“Governments often don’t deliver what we say they should deliver,” Khanna said. The CHIPS Act, which he co-authored, stated that “funding was allocated for rural broadband, but there is little evidence that it is actually being distributed and working.” Joe Biden’s anti-inflation law included significant investments in American industry, but many of the promised factories have yet to be built.
He said the administration should have chosen a few cities as demonstration projects. “You can pick a community like Johnstown, Pennsylvania, or Galesburg, Illinois, or Milwaukee, Wisconsin, and say, ‘This is what it looked like before, and this is what it will look like a year from now.’ Here’s how it turned around.” He suggests that Democrats have lost the ability to tell a coherent story about how they are improving people’s lives.

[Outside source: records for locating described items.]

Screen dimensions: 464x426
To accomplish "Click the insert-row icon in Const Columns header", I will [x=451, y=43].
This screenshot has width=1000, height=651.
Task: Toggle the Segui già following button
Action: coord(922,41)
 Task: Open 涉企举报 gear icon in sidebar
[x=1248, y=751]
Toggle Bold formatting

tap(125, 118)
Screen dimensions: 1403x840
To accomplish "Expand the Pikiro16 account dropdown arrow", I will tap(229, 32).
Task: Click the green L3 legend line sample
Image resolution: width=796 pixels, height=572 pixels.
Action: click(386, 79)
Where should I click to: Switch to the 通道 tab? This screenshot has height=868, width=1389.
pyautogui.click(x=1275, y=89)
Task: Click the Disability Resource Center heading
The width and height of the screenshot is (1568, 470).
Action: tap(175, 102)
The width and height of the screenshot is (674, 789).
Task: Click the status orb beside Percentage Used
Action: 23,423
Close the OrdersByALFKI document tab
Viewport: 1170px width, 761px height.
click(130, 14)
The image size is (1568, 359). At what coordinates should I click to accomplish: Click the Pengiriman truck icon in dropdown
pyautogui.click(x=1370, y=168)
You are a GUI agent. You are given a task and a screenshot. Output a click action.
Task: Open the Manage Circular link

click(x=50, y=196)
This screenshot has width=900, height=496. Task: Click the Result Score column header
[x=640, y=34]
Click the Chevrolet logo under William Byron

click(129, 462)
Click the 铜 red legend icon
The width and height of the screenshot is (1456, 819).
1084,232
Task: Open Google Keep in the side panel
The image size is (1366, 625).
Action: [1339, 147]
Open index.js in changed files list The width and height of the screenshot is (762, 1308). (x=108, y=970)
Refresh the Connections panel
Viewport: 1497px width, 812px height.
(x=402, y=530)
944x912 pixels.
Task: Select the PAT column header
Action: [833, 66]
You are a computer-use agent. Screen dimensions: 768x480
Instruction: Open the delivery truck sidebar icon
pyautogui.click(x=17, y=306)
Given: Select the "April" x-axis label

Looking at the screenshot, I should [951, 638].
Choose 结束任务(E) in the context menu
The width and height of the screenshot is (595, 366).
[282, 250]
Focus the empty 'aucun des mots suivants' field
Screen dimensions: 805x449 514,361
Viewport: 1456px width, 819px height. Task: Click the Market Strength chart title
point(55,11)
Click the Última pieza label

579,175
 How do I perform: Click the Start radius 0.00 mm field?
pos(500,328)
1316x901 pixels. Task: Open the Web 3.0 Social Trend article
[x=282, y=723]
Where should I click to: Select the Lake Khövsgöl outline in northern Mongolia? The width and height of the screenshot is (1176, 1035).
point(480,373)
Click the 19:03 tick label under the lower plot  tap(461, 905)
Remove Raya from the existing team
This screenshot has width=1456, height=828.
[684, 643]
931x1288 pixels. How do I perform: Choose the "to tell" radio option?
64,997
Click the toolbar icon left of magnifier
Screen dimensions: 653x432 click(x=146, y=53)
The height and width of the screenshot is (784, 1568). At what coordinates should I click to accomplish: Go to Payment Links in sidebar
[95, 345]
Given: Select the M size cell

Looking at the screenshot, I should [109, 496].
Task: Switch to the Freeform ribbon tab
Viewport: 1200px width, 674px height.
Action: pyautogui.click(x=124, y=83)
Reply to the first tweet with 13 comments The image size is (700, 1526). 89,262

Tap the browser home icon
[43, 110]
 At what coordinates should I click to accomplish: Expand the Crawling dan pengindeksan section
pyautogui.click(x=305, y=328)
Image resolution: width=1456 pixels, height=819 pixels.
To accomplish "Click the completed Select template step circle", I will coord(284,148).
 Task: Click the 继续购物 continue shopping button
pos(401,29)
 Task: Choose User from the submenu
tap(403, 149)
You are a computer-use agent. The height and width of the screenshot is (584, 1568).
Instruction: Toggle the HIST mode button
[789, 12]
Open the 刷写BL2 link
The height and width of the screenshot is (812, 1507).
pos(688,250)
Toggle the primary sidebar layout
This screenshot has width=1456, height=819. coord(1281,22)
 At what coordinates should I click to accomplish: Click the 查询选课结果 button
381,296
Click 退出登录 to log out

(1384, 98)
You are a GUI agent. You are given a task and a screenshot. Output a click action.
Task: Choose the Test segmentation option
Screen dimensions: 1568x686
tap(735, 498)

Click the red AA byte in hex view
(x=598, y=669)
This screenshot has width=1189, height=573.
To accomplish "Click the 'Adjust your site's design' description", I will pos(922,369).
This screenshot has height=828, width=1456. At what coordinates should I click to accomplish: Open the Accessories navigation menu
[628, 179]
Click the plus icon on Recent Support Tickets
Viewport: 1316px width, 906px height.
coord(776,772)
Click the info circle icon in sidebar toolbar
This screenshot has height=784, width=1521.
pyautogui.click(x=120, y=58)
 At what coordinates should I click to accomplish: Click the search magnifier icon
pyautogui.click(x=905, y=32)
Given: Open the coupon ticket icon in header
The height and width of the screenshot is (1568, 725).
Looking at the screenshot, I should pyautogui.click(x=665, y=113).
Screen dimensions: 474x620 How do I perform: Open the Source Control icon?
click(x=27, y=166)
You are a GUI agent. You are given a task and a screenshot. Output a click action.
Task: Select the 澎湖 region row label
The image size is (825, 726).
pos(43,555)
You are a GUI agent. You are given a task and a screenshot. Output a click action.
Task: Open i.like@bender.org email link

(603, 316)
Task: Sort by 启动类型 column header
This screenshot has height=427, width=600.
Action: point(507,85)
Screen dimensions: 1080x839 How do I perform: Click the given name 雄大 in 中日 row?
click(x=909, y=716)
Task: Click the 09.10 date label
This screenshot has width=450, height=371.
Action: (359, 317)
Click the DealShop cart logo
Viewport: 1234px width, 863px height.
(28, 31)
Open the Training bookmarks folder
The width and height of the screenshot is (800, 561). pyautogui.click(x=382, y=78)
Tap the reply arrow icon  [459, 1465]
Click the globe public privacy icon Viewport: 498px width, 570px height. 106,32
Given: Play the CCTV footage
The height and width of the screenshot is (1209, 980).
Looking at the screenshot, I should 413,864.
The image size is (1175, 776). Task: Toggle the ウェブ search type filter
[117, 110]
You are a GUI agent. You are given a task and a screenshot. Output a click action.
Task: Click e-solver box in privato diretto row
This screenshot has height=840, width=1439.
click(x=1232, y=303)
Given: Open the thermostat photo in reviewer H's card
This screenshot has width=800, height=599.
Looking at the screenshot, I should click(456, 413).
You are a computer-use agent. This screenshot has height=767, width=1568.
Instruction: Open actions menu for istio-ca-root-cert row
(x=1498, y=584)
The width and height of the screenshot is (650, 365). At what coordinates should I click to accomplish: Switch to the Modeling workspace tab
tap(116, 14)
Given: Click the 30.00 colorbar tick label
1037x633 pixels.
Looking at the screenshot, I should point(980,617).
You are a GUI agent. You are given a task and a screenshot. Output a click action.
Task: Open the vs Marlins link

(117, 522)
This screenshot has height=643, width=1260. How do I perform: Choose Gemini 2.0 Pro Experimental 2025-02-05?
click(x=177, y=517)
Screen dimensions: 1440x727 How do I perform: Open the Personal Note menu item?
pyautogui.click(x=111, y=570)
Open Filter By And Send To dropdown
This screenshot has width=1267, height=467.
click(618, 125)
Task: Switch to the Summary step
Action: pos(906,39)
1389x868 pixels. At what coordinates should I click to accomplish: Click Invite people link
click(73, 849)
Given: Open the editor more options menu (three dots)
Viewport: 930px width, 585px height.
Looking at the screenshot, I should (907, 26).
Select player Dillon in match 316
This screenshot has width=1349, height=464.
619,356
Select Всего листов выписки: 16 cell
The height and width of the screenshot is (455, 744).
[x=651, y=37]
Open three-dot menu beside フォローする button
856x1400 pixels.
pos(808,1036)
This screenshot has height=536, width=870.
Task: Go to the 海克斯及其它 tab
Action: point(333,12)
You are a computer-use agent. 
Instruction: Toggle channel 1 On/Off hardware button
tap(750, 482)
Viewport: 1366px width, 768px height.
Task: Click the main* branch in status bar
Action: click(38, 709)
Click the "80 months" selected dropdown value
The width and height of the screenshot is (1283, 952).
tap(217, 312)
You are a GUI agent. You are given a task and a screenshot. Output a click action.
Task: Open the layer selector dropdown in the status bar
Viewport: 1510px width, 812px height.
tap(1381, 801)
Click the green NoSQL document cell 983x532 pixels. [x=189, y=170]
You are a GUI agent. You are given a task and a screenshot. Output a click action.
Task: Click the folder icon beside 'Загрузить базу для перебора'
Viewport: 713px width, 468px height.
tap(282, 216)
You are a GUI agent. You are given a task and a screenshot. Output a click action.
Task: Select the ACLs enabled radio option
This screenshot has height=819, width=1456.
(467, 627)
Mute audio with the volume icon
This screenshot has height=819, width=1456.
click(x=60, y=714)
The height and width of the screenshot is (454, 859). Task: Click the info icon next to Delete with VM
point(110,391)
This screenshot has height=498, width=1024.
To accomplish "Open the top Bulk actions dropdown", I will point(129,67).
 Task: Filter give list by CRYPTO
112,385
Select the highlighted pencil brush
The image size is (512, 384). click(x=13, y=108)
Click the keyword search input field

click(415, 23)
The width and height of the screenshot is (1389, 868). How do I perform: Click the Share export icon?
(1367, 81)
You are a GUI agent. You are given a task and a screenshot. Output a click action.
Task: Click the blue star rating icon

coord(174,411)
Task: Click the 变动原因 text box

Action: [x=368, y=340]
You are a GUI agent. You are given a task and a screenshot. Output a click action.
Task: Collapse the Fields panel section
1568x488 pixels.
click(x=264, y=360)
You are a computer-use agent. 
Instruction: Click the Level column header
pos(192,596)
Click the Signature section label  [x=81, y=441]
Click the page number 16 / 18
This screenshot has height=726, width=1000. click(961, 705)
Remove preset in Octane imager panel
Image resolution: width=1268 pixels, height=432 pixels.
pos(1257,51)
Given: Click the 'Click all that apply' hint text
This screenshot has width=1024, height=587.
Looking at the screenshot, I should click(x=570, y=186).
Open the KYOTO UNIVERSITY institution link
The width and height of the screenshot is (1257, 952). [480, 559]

Of course, Khanna is not alone in arguing that progressives are wasting public trust by failing to govern effectively. My colleague Ezra Klein has echoed similar criticisms. But Mr. Khanna also makes a broader argument: Democrats have failed to envision a reassuring or inspiring vision for the future.
“I think this is the big challenge that presents a challenge to the Trump-Musk-Vance administration: They are trying to take the patina of the future and tie it to deregulation and Texas,” he said. spoke. , citing the location of Musk’s new headquarters as a state that combines social conservatism and laissez-faire economics.
Khanna continued, “What we have to do is take the future into our hands, understand technology, how it can help your family and your community, and how to use technology to help you.” “We have a much better vision of how to regulate.”